Science Briefs: New technology can improve efficiency of hybrid electric vehicles

Researchers at the University of California at Riverside have shown how to improve the efficiency of current plug-in hybrid vehicles.
Researchers at the University of California at Riverside have shown how to improve the efficiency of current plug-in hybrid vehicles. University of California at Riverside

Getting more miles from plug-in hybrids

Research engineers from the University of California, Riverside have taken the technology for plug-in hybrid electic vehicles one step further, demonstrating how to improve their efficiency by almost 12 percent.

Since plug-in hybrids combine gas or diesel engines with electric motors and large rechargeable batteries, a key component is an energy management system (EMS) that controls when they switch from “all-electric” mode – when stored energy from their batteries is used – to “hybrid” mode, which utilizes fuel and electricity.

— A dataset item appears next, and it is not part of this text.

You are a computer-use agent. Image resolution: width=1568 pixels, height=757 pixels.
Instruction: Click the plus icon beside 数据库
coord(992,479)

Most plug-in hybrids start in all-electric mode, running on electricity until their battery pack is depleted and then switch to hybrid mode. But that isn’t the most efficient way to combine the two power sources. In lab tests, blended discharge strategies, in which power from the battery is used throughout the trip, have proved to be more efficient at minimizing fuel consumption and emissions, but until now they haven’t been an option for real-world applications.

“Blended discharge strategies have the ability to be extremely energy efficient, but those proposed previously require upfront knowledge about the nature of the trip, road conditions and traffic information, which in reality is almost impossible to provide,” said said Xuewei Qi, who led the UC Riverside research. While the EMS his team developed does require trip-related information, it also gathers data in real time using onboard sensors and communications devices, rather than demanding it upfront. Comparison test results show an average fuel savings of 11 percent.

The new EMS technology is described in the journal Transportation Research Record.

Cotton candy machines may hold key for artificial organs

Cotton candy machines may hold the key for making life-size artificial livers, kidneys and other essential organs.

For several years, Leon Bellan, assistant professor of mechanical engineering at Vanderbilt University, in Nashville, Tenn., has been tinkering with cotton candy machines, getting them to spin out networks of tiny threads comparable in size, density and complexity to the patterns formed by capillaries – the tiny, thin-walled vessels that deliver oxygen and nutrients to cells and carry away waste. His goal has been to make fiber networks that can be used as templates to produce the capillary systems required to create full-scale artificial organs.

In an article published by the Advanced Healthcare Materials journal, Bellan and colleagues report they have succeeded in using this unorthodox technique to produce a 3-D artificial capillary system that can keep living cells viable and functional for more than a week, which is a dramatic improvement over current methods.

Discovered: Galaxies hidden behind the Milky Way

Hundreds of hidden nearby galaxies have been studied for the first time, shedding light on a mysterious gravitational anomaly dubbed the “Great Attractor.”

Despite being just 250 million light years from Earth – very close in astronomical terms – the new galaxies had been hidden from view until now by our own galaxy, the Milky Way.

With the CSIRO Parkes radio telescope in Australia, equipped with an innovative receiver, an international team of scientists was able to see through the stars and dust of the Milky Way, into a previously unexplored region of space.

The discovery may help to explain the Great Attractor region, which appears to be drawing the Milky Way and hundreds of thousands of other galaxies toward it with a gravitational force equivalent to a million billion suns.

The study was published in Astronomical Journal.